§ Data supplied:
--- begin ---
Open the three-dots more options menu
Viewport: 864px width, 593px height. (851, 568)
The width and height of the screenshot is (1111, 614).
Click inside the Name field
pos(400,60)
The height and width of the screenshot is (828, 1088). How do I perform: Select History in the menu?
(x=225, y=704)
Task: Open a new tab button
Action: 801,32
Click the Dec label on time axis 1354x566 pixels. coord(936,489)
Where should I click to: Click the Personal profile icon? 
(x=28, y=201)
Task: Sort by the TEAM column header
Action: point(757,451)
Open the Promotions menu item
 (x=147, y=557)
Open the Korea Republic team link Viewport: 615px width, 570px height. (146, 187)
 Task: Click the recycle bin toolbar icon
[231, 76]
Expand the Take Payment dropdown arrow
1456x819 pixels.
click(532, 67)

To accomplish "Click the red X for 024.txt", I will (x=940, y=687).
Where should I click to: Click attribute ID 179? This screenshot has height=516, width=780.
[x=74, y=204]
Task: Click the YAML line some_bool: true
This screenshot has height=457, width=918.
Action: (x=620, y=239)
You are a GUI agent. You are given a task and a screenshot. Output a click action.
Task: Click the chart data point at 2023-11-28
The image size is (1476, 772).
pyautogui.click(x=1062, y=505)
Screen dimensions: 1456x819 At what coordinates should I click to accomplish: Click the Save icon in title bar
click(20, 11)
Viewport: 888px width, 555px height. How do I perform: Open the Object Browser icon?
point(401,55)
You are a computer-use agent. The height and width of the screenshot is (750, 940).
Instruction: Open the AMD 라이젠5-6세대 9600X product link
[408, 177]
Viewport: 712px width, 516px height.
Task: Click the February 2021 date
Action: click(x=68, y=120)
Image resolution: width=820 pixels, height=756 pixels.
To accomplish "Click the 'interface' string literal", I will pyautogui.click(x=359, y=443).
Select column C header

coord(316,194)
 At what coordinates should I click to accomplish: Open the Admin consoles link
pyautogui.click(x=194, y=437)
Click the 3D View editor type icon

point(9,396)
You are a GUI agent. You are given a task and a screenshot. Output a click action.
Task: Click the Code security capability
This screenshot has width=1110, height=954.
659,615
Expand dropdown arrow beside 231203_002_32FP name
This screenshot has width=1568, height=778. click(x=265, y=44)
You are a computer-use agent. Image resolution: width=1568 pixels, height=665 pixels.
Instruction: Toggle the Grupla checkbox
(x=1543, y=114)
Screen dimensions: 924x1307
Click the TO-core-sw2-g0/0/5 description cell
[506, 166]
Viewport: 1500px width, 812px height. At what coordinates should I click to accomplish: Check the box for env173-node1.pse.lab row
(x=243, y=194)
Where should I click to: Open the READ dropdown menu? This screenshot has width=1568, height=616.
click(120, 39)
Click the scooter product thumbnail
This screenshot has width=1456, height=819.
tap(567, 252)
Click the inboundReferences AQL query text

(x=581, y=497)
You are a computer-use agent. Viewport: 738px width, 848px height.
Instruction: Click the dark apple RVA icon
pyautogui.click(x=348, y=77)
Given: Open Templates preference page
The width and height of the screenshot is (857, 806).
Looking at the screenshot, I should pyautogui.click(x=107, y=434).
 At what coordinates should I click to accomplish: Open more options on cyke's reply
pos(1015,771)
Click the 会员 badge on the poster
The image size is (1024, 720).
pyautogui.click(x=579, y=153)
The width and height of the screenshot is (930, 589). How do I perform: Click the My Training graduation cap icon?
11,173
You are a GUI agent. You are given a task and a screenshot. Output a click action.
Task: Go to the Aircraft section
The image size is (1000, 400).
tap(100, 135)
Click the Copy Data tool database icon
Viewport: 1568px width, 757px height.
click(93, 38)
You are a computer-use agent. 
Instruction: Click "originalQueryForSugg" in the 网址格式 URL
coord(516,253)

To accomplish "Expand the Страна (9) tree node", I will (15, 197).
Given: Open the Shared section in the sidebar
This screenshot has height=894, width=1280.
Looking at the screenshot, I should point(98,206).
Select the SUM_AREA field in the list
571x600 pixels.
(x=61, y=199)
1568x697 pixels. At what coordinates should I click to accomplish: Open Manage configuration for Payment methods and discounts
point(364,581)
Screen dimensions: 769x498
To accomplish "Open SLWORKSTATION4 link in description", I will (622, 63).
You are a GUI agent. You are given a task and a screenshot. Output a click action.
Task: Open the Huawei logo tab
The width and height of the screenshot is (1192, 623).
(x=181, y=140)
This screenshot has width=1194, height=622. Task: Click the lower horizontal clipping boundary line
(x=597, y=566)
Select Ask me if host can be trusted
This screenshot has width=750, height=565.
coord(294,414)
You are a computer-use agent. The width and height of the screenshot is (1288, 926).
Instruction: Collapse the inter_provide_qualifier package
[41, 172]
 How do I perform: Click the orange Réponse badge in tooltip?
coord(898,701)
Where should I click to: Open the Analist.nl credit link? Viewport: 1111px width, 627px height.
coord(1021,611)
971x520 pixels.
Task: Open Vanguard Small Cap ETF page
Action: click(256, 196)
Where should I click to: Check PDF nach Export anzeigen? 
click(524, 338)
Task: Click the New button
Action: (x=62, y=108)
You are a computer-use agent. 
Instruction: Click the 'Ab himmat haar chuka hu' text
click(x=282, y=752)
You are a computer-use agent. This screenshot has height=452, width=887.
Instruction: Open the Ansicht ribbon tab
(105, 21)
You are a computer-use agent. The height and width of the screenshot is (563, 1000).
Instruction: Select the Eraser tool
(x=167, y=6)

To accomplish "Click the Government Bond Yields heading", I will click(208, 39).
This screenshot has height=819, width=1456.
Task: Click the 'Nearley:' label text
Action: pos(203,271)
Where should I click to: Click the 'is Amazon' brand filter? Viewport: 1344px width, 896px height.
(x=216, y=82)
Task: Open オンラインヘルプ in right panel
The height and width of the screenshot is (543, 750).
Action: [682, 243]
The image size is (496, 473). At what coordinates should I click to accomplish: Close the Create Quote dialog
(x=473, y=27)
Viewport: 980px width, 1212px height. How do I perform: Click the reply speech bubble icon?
--- end ---
Could you repeat everything in the data from the line containing "is (563, 1000)." down to the line containing "(x=473, y=27)", both included, with nothing changed?

You are a computer-use agent. The height and width of the screenshot is (563, 1000).
Instruction: Select the Eraser tool
(x=167, y=6)

To accomplish "Click the Government Bond Yields heading", I will click(208, 39).
This screenshot has height=819, width=1456.
Task: Click the 'Nearley:' label text
Action: pos(203,271)
Where should I click to: Click the 'is Amazon' brand filter? Viewport: 1344px width, 896px height.
(x=216, y=82)
Task: Open オンラインヘルプ in right panel
The height and width of the screenshot is (543, 750).
Action: [682, 243]
The image size is (496, 473). At what coordinates should I click to accomplish: Close the Create Quote dialog
(x=473, y=27)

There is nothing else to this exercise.